Suppose I have negative twice a log-likelihood of some multivariate normal data: $x_1, \ldots, x_n$. I assume the covariance matrix has a low-rank structure: $LL^\intercal + \Psi$, where $\Psi$ is diagonal, and $L$ is lower-triangular and low rank.
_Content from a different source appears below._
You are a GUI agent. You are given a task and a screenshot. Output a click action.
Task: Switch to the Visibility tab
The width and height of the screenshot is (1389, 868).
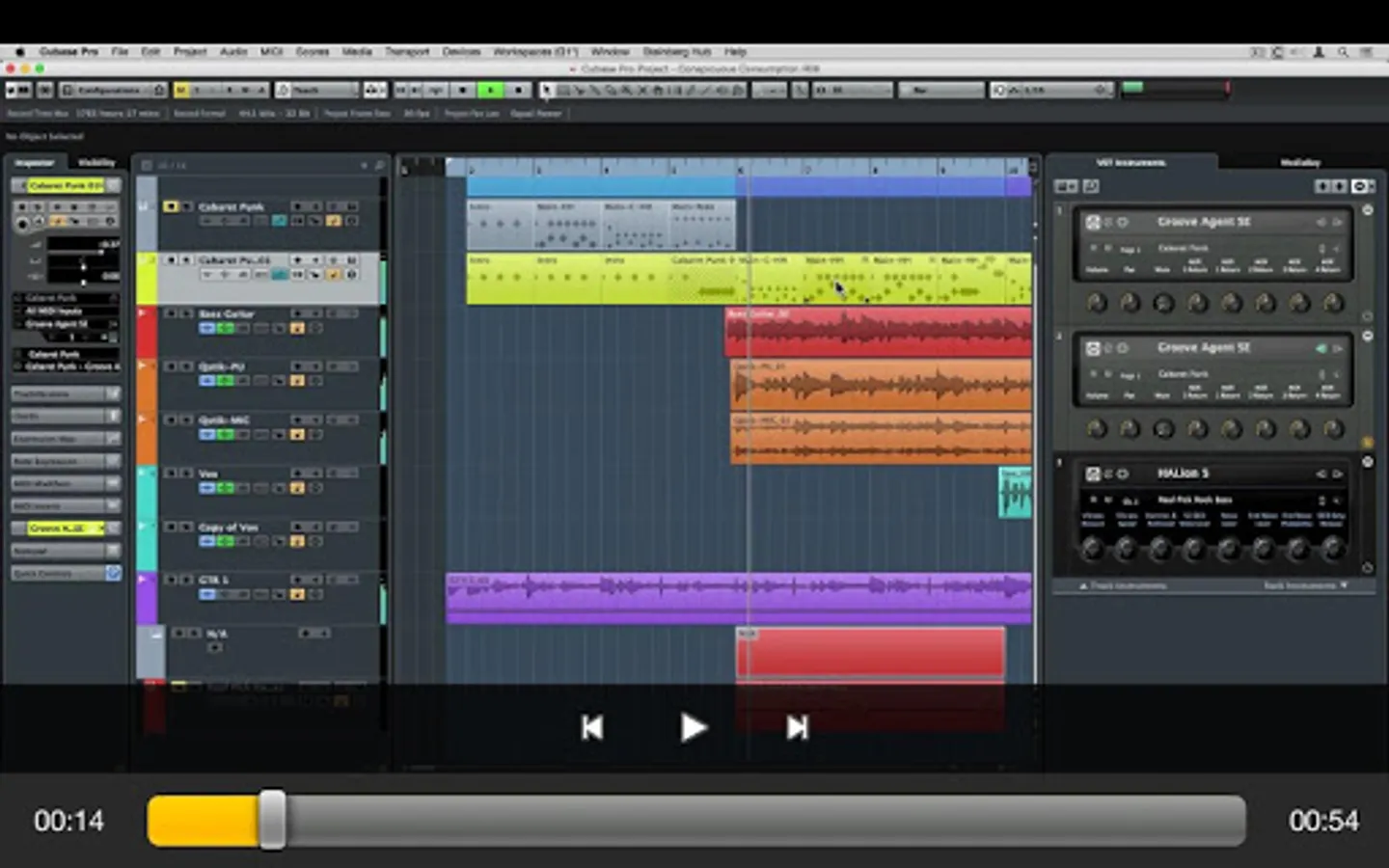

The mean vector is $\mu$.

\begin{align}
f(\mu, L, \Psi) &= – 2 \log L(x_1, \ldots, x_n ; \mu, L, \Psi)\\
&= \text{const} + n\log \det(LL^\intercal + \Psi) + \sum_{i=1}^n (x_i – \mu)^\intercal (LL^\intercal + \Psi)^{-1} (x_i – \mu) \\
&= \text{const} + n\log \det(LL^\intercal + \Psi) + \text{trace}\left[ (LL^\intercal + \Psi)^{-1}\sum_{i=1}^n (x_i – \mu)(x_i – \mu)^\intercal\right]
\end{align}

I assume that because these matrices lie on a lower-dimensional space, the gradient can be written as

\begin{align*}
\nabla f(\mu, L, \Psi)
&= \begin{bmatrix}
\frac{\partial f}{\partial \mu} \\
\frac{\partial f}{\partial \text{vech} (L)} \\
\frac{\partial f}{\partial \text{diag} (\Psi)}
\end{bmatrix}
\end{align*}

Finding the first block of that vector is straightforward:

\begin{align*}
\frac{\partial f}{\partial \mu}
&= – 2 (LL^\intercal + \Psi)^{-1}n \bar{x} + 2 n (LL^\intercal + \Psi)^{-1}\mu
\end{align*}

However, I'm stuck on the other two pieces.

Answer 1

$ \def\bs{\boldsymbol} \def\o{{\tt1}} \def\P{{\Psi}} \def\M{P^{-1}} \def\LR#1{\left(#1\right)} \def\op#1{\operatorname{#1}} \def\vecc#1{\op{vec}\LR{#1}} \def\vech#1{\op{vech}\LR{#1}} \def\diag#1{\op{diag}\LR{#1}} \def\Diag#1{\op{Diag}\LR{#1}} \def\trace#1{\op{Tr}\LR{#1}} \def\qiq{\quad\implies\quad} \def\qif{\quad\iff\quad} \def\p{\partial} \def\grad#1#2{\frac{\p #1}{\p #2}} \def\c#1{\color{red}{#1}} \def\CLR#1{\c{\LR{#1}}} \def\Sk{\sum_{k=1}^n} $For typing convenience, define the all-ones vector $\o$ and the variables $$\eqalign{ P &= {\P+LL^T} \\ dP &= d\P+dL\,L^T+L\,dL^T \\ p &= \diag{\P} \qif \P = \Diag{p} \\ h &= \vech{L} = {Ev} \\ v &= \vecc{L} \:= \c{E^Th} \\ }$$ where $E$ is the Elimination Matrix and the last equality in $\c{\rm red}$ is only true if $L$ is lower triangular.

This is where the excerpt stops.